> Problem description
In the records below, count each line where the word "Guide" appears, and reply with that number only.

> Available records
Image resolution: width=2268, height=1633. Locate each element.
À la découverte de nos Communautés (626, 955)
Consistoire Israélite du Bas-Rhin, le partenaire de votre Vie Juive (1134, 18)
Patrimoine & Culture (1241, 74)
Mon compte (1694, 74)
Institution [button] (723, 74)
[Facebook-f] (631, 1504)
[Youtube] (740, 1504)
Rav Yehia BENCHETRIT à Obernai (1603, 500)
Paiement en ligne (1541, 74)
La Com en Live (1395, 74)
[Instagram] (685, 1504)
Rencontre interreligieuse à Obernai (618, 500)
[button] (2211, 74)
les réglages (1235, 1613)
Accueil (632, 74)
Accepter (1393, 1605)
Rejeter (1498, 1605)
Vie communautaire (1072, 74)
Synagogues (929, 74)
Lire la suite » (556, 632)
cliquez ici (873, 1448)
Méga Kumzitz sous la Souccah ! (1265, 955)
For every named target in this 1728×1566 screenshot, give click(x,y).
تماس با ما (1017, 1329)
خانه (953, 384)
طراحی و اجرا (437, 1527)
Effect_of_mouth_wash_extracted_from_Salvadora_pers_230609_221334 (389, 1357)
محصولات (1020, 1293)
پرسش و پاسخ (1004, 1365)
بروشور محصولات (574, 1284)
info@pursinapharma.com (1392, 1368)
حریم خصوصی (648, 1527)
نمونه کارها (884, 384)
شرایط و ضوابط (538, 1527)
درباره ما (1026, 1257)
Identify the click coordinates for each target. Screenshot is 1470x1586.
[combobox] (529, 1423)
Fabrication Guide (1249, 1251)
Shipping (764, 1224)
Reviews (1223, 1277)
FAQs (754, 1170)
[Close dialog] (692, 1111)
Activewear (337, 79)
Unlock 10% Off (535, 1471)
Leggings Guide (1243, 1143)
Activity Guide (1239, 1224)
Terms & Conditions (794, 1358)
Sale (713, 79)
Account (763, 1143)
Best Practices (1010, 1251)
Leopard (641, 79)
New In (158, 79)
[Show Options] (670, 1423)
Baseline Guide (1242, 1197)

> Written solution
4